=== WORK REQUEST ===
Pick up at the line with "Screen dimensions: 964x516". Write it out exactly, along with each later line through the end of the data, and nothing more.

Saved data entries:
Content starts

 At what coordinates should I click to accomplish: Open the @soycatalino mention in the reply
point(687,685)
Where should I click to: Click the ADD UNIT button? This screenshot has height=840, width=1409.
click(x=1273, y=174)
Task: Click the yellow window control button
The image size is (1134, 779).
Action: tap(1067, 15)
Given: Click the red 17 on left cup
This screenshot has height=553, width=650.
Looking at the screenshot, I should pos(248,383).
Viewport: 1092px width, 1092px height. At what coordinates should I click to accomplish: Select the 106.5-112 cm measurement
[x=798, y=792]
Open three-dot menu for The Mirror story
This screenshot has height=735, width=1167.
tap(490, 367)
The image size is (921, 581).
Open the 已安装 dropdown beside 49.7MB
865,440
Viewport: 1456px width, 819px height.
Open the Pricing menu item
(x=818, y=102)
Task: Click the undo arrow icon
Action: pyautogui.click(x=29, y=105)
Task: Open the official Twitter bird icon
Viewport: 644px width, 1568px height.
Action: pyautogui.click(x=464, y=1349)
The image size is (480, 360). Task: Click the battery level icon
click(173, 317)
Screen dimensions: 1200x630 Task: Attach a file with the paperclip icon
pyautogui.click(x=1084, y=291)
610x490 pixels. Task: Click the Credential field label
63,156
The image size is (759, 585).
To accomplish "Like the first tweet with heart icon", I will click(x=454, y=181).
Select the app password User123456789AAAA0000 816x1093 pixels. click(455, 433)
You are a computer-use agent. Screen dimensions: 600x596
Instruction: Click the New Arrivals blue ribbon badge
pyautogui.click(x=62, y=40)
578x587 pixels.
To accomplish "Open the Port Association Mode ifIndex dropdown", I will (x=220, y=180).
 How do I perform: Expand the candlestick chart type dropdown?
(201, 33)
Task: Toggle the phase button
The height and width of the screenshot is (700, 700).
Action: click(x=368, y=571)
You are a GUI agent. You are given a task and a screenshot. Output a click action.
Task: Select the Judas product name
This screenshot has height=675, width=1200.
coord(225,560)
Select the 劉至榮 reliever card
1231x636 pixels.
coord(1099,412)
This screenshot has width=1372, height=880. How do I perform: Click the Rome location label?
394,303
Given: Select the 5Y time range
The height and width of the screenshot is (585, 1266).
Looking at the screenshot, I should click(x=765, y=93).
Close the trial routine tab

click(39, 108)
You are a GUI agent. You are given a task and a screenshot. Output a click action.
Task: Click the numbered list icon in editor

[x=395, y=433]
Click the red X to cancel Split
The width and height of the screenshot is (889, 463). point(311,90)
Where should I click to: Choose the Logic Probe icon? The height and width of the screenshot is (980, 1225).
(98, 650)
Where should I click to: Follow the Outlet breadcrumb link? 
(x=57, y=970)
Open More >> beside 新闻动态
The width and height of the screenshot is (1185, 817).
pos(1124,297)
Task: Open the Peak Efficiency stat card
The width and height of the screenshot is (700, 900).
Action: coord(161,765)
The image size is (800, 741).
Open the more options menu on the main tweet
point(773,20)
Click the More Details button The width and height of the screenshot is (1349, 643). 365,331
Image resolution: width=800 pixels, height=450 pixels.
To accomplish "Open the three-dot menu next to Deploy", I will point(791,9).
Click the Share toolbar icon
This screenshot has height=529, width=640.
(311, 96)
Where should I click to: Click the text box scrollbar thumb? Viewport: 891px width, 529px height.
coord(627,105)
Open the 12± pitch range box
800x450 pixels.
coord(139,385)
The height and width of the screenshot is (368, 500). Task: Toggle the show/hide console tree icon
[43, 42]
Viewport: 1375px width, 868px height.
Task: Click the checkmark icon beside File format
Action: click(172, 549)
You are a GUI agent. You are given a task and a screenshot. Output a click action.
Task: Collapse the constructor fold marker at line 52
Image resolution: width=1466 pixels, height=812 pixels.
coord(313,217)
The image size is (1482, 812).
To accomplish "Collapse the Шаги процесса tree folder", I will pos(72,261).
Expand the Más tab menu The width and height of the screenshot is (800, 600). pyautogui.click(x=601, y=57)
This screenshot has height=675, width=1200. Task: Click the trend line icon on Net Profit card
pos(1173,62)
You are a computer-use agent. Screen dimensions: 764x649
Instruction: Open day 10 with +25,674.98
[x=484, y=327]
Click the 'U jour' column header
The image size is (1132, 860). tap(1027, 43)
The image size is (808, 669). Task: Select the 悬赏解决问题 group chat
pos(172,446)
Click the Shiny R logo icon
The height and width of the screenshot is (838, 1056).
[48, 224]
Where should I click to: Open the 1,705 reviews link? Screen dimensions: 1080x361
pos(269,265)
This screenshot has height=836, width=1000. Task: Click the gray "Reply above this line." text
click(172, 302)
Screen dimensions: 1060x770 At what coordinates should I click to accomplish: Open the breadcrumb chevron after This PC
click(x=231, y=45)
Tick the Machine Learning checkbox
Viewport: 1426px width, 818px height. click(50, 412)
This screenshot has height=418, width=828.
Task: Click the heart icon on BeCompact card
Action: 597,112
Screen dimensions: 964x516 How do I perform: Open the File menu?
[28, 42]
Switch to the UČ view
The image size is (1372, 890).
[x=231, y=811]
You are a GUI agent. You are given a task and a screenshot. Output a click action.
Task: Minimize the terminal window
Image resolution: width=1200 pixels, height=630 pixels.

Content ends

=== ANSWER AREA ===
Screen dimensions: 964x516 How do I perform: Open the File menu?
[28, 42]
Switch to the UČ view
The image size is (1372, 890).
[x=231, y=811]
You are a GUI agent. You are given a task and a screenshot. Output a click action.
Task: Minimize the terminal window
Image resolution: width=1200 pixels, height=630 pixels.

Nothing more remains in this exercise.